JEFFERSON CITY, Mo. — As the U.S. government revisits its diplomatic relations with Cuba following President Barack Obama’s decision last month, Missouri Gov. Jay Nixon said he hopes to increase the state’s relations with the country.
On Thursday, Nixon visited the Missouri Farm Bureau to discuss his agricultural trade mission with the communist country he announced last week during his State of the State address.
“My job is to be governor of the state,’ he said. ‘The Senate and president have some issues to work out, and they have to maintain a strong position for the United States so that we get the human rights things that need to be done and the financial matters clarified so that the dollars can move in a predictable way, and there are a number of defense issues. But at the same time, there’s nothing but a green light for us to sell food and fuel and the substances that they clothe themselves with.”
More plainly, Nixon said: “I’m a governor, they’re folks in D.C.”
Nixon said he began working on his Cuba plan within days of Obama’s announcement last month. Ahead of his State of the State address, Nixon went to Washington, where he met with other state officials to launch the U.S. Agriculture Coalition for Cuba.

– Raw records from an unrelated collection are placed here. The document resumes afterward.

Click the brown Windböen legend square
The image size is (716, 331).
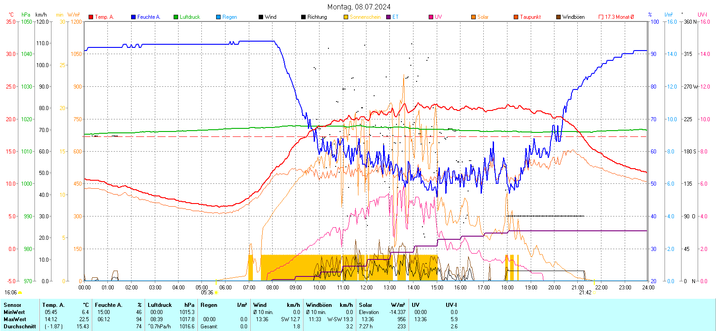(558, 17)
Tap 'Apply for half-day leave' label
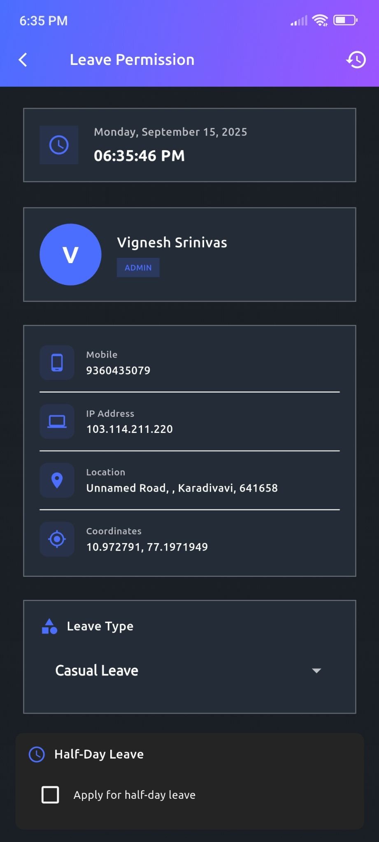 point(134,795)
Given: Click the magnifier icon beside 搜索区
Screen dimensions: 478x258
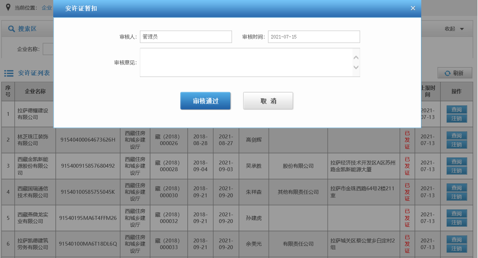Looking at the screenshot, I should click(x=11, y=29).
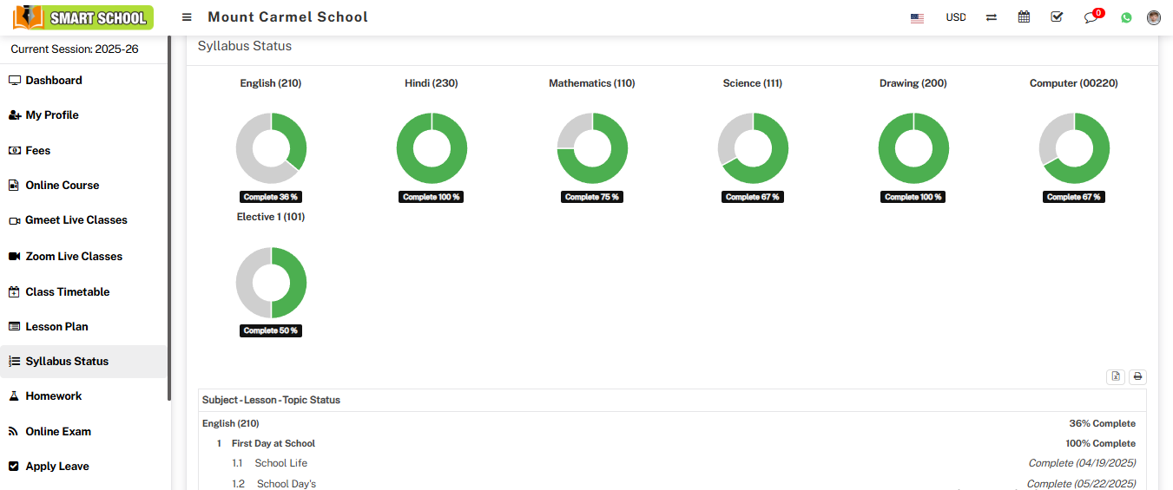This screenshot has height=490, width=1173.
Task: Select Apply Leave in sidebar
Action: coord(57,467)
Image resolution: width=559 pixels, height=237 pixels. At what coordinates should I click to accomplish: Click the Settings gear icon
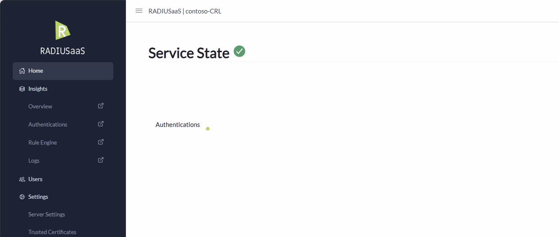point(22,197)
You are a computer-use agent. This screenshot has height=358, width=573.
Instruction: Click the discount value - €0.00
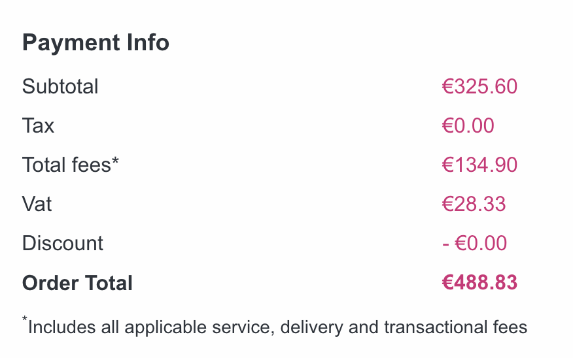pyautogui.click(x=474, y=243)
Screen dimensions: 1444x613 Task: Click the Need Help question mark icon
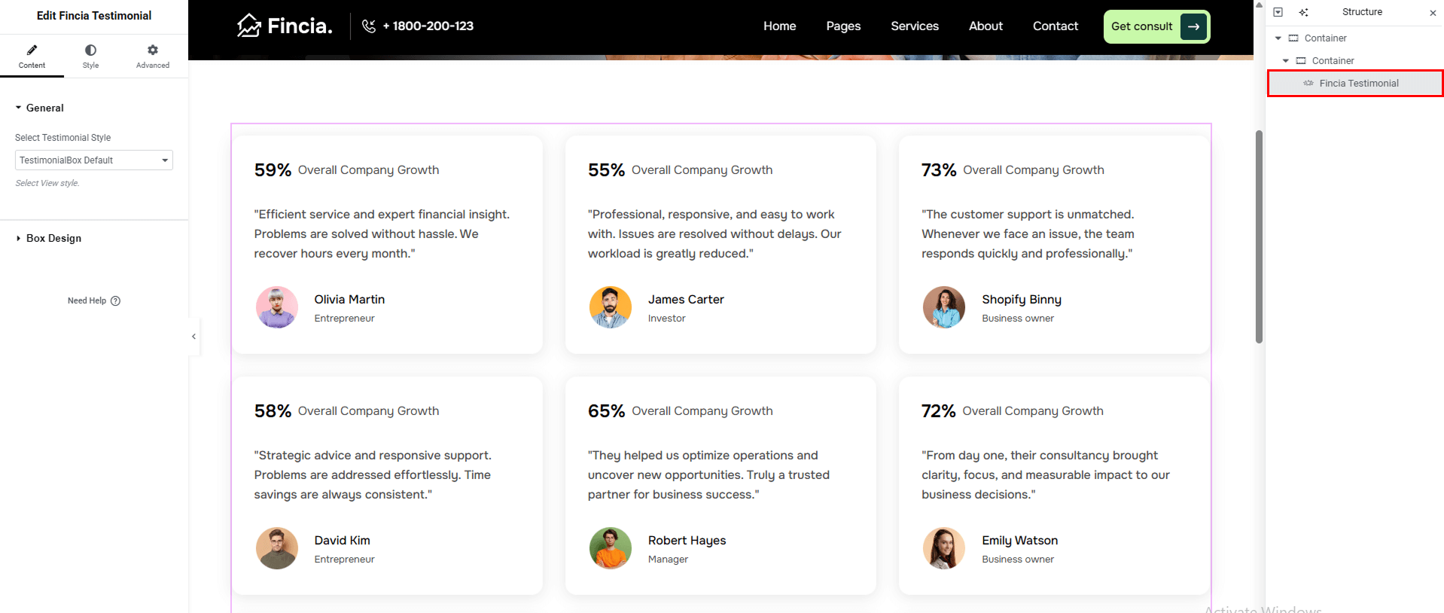[115, 300]
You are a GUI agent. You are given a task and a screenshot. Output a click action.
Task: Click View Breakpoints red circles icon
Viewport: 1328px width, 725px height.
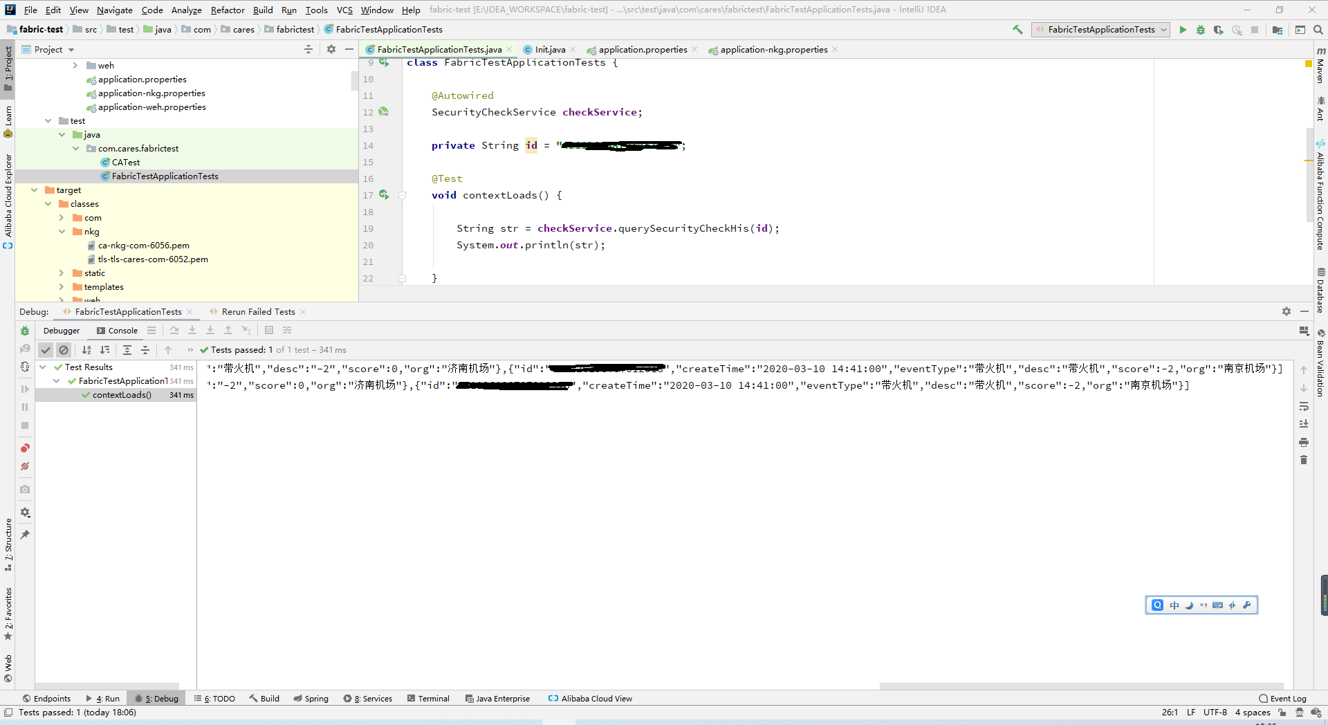25,448
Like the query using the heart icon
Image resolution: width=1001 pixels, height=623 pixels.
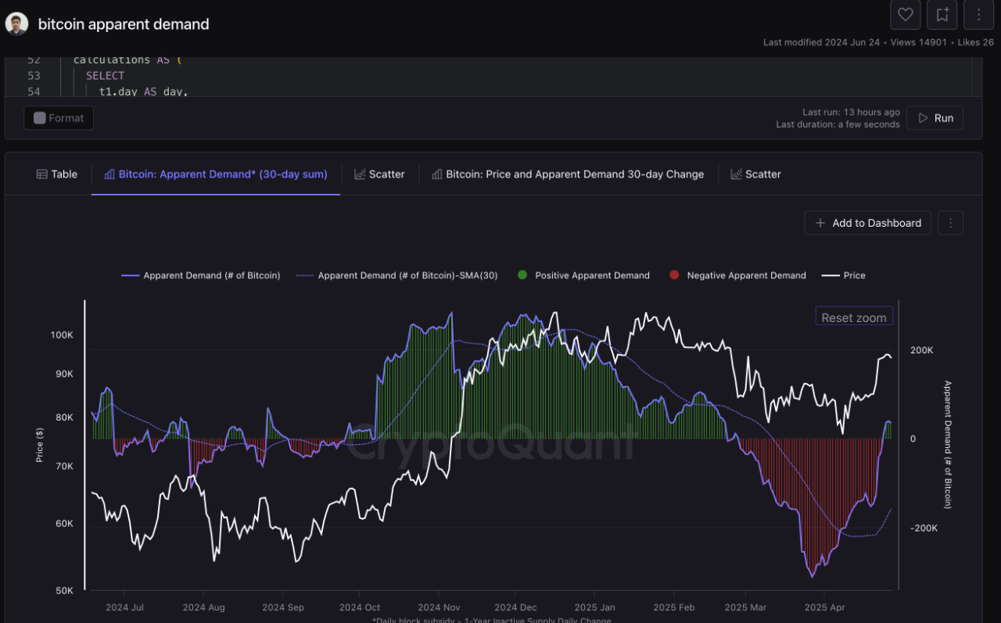[905, 14]
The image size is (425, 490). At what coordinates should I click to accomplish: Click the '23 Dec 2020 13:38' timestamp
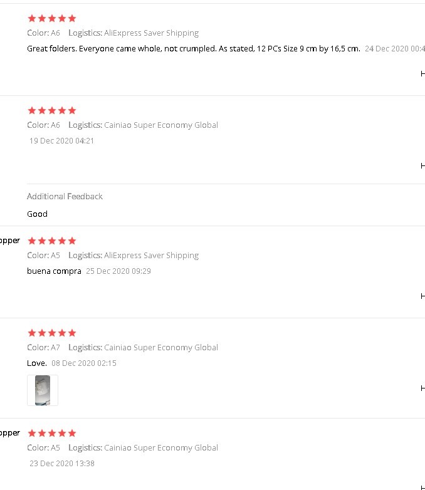click(x=61, y=464)
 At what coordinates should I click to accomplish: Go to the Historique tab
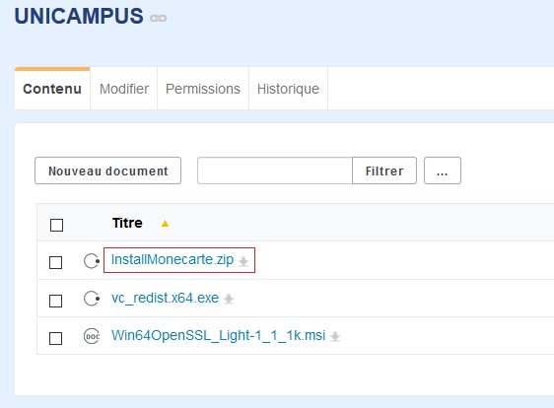(x=288, y=89)
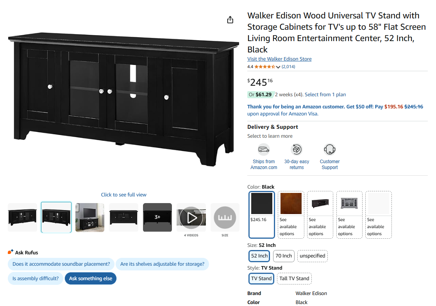The width and height of the screenshot is (436, 306).
Task: Open the 3+ more images thumbnail
Action: tap(157, 217)
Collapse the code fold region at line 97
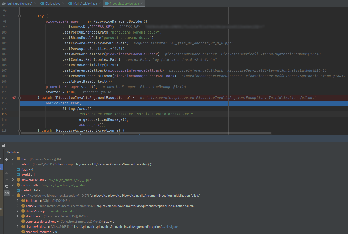The height and width of the screenshot is (234, 348). coord(19,16)
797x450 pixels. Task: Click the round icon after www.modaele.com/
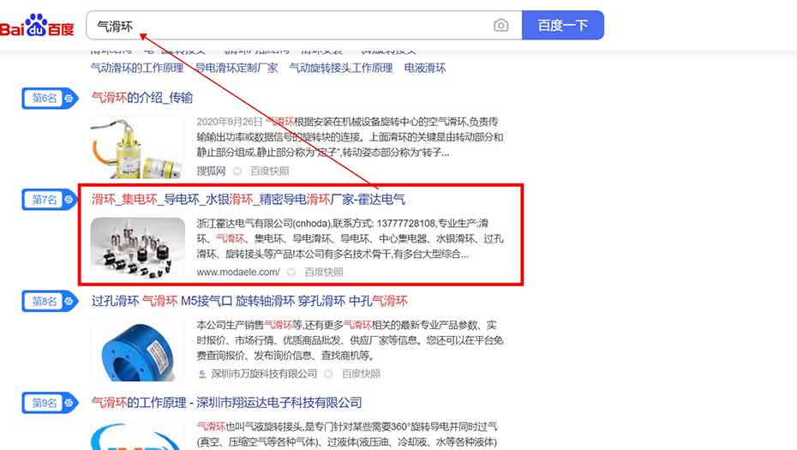pyautogui.click(x=291, y=273)
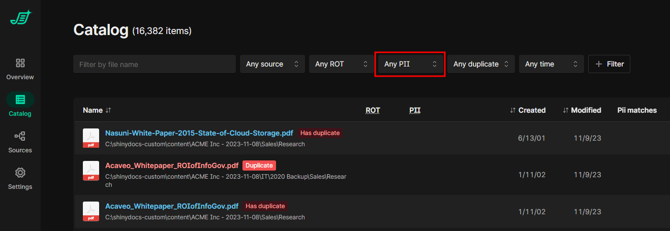Expand the Any source dropdown
The height and width of the screenshot is (231, 670).
coord(272,64)
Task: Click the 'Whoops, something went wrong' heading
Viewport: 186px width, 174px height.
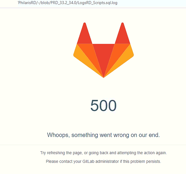Action: tap(103, 135)
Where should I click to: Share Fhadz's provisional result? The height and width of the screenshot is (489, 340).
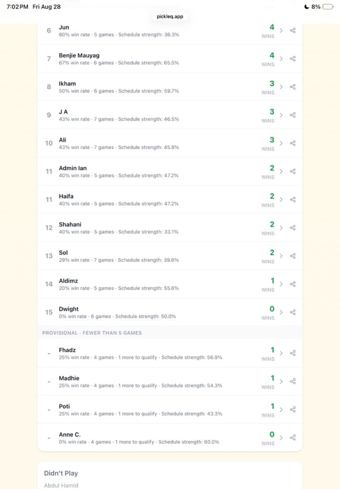(293, 353)
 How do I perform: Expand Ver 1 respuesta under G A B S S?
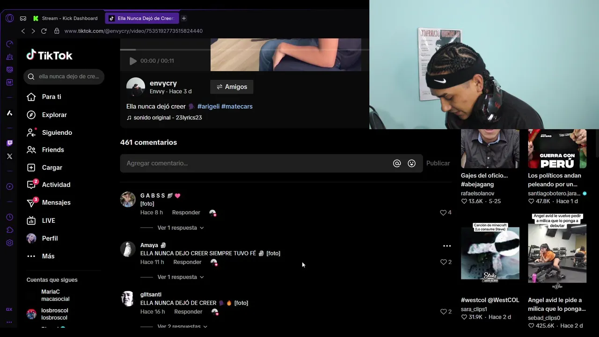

Last year, Missouri alone exported $14 billion worth of agriculture products. Nixon said he believes Cuba, which has the capacity to import $4.3 billion in food and agricultural products each year, presents an opportunity for Missouri farmers.
“In a competitive world, we cannot ignore 11 million potential customers for our products just 90 miles from our border,” he said.
Nixon said Obama’s decision to soften relations with Cuba is part of a longstanding tradition of American leaders to try to make amends with former foes. President Richard Nixon did it with China, Nixon said, just as President Bill Clinton did with Vietnam.
“Today, trade with Vietnam and China are the norm, and soon it will be the same with Cuba,” he said. “We’ve been presented with a historic opportunity, one which we won’t let pass by.”
While Nixon was quick to cite human rights as a separate issue and defined his mission as singularly focused on agriculture, Senate Majority Leader Ron Richard, R-Joplin, said the bigger picture there cannot be forgotten.
“Sen. Roy Blunt believes it is not in the best interest in the United States,” Richard said. But, he added, “trade is good for agriculture, and agriculture is pretty important to Missouri. Let’s see what’s involved with the human rights component.”
In a statement last month, Blunt said he opposed Obama’s effort to normalize relations with Cuba, a nation still led by the Castro family.
“I believe it is a mistake,” the Republican said. “It’s hard — if not impossible — to normalize relations with a Castro-led Cuba.”
U.S. Sen. Claire McCaskill, a Democrat, is taking an alternative approach. She plans to travel to Cuba next month to assess the opportunities for more American trade.
At the Farm Bureau, Nixon was joined by the state’s leading commodity organizations, including representatives of pork and beef farmers, corn and soybean growers, and the state’s rice industry.
Gary Marshall, executive director of the Missouri Corn Growers Association, said the Cuban corn market, if opened up to American exporters, would become his industry’s 12th largest market, and “it is even more significant if we can send our beef, poultry and eggs.”
State Rep. Bill Reiboldt, R-Neosho and chairman of the House Agriculture Committee, attended Thursday’s meeting with Nixon. He said he appreciated Nixon’s point about letting the federal government focus on the diplomatic component while Missouri focuses on agricultural trade.
‘When they get those differences figured out, then the states can take over and open trade directly with Cuba,’ he said. ‘Today, they have to go through a third party. It is very important that when we deal directly with Cuba that we make sure they pay for our goods and services — that’s what you call trade.’
Gary Marshall, executive director of the Missouri Corn Growers Association, said he went Vietnam in 1995 when President Bill Clinton softened relations with that country. “It’s amazing what we started in 1995,” he said, “in a country very similarly at that point to where Cuba is today.”